50 Best ‘Christmas Vacation’ Quotes

The countdown to Christmas is on and if you’re about to lose it at the thought of hearing yet another Christmas song, know that you’re not alone.

While Christmas card wishes suggest it’s the most wonderful time of the year, for a lot of us, our holiday season is nothing like the movies — unless we’ve got a cocktail (or two) in hand.

Speaking of holiday movies, there’s only one that really captures the joy and chaos of celebrating with family: “National Lampoon’s Christmas Vacation.”

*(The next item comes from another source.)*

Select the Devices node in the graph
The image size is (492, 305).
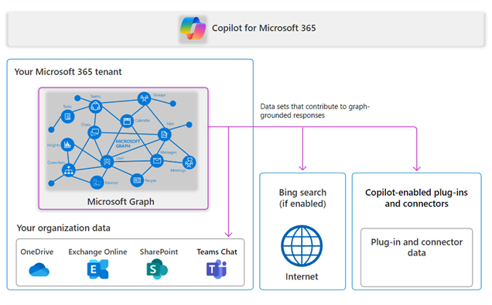97,182
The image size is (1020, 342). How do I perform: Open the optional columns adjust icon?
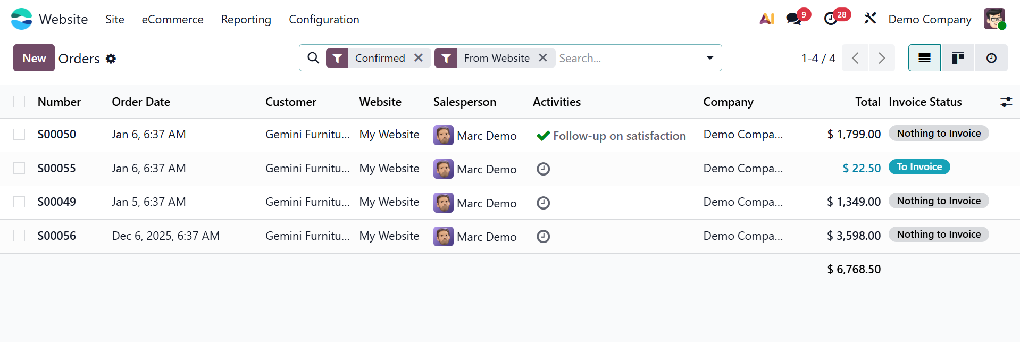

Admit it, you know every line from “Christmas Vacation.” That’s because Clark Griswold (played by Chevy Chase) and the rest of the family remind us a whole lot of our own.

Who can’t relate to Clark struggling to get the Christmas lights to work, then kicking down all the reindeer when they don’t? (A bit of Christmas trivia: Chase broke his finger while filming that iconic scene.)

Or how about when Cousin Eddie shows up unannounced with the entire family and dog “Snots” in tow, then drains his RV’s septic tank into Clark’s sewer? No spoilers here, but the end result is, well, a total gas.

Just in time for the holidays, we collected the very best “Christmas Vacation” quotes that’ll have you ho-ho-ho-ing right into the New Year’s.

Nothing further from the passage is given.